Première rédaction de cet article le 16 octobre 2025


Dans beaucoup de TLD, le ou la simple titulaire ne peut pas acheter directement un nom de domaine, il faut passer par un Bureau d'Enregistrement (BE). Le transfert, l'opération qui consiste à changer de bureau d'enregistrement, est parfois une opération frustrante. Je suis en train de transférer mes noms de domaine personnels (et ils sont tous signés avec DNSSEC) donc voici quelques notes, au cas où.

Dans le cas de .fr, l'obligation de passer par un BE est dans la loi : « L'attribution des noms de domaine est assurée par les offices d'enregistrement [sic ; il s'agit des registres], par l'intermédiaire des bureaux d'enregistrement. » (article L45-4 du Code des postes et des communications électroniques). Pour les TLD sous contrat avec l'ICANN, cette obligation est dans le contrat entre l'ICANN et le registre. Vous pouvez trouver le nom du BE via les différents outils d'accès à l'information, cette information est publique.

Le choix d'un BE est une opération complexe, déroutante pour la ou le titulaire d'un nom de domaine. Et on peut être amené à changer de BE, par exemple pour des raisons tarifaires. Ainsi, je transfère en ce moment mes domaines personnels, l'ancien BE, qui était une entreprise indépendante, ayant été racheté par un grand groupe qui a immédiatement considérablement augmenté les tarifs. (Problème courant quand une petite entreprise est rachetée par un grand groupe : celui-ci se dépêche de supprimer tout ce qui faisait l'intérêt de la petite entreprise pour les clients. On a vu cela avec Capitaine Train, par exemple.) Ces noms de domaine ont deux particularités :

  • L'hébergeur DNS, c'est moi. Je n'utilise pas, ni avant le transfert, ni après, les services d'hébergement DNS que fournissent la plupart des BE. Il n'y a donc pas de données DNS à transférer, les serveurs faisant autorité restent les mêmes.
  • Les domaines sont signés avec DNSSEC.

Outre les contraintes techniques, le transfert est une opération délicate puisque les deux BE, le perdant et le gagnant, sont a priori des concurrents et que certains BE perdants font preuve d'une extrême mauvaise volonté, essayant de retenir de force leur client par tous les moyens. Le transfert est donc piloté par le BE gagnant, puisqu'il est le plus motivé à ce que l'opération réussisse. Et, pour compliquer encore la question, il faut noter qu'il y a un problème de sécurité : un transfert peut être malveillant, par exemple parce qu'un méchant essaie de détourner un nom de domaine à son profit.
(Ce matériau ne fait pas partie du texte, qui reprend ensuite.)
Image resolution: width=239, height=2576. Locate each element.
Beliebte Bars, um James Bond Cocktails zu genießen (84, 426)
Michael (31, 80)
Les règles qui encadrent le transfert d'un nom de domaine varient selon les registres. Durant ma migration, j'ai transféré du .org, du .net et du .fr.

Le cheminement normal est le suivant :

  • Le ou la titulaire est prudent, teste qu'ielle a bien tous les éléments (mots de passe, etc) et ne commence pas le transfert la veille d'un jour où il faut absolument que le nom de domaine marche. N'attendez pas non plus le dernier moment avant l'expiration. Vouloir grapiller quelques euros peut vous coûter cher.
  • La ou le titulaire du nom va sur l'interface Web du futur BE, le gagnant (ou bien utilise l'API de ce BE) et demande le transfert d'un nom. On paie ce transfert.
  • Pour des raisons de sécurité évidentes, ce n'est pas fait immédiatement et automatiquement. Des mesures de sécurité sont appliquées.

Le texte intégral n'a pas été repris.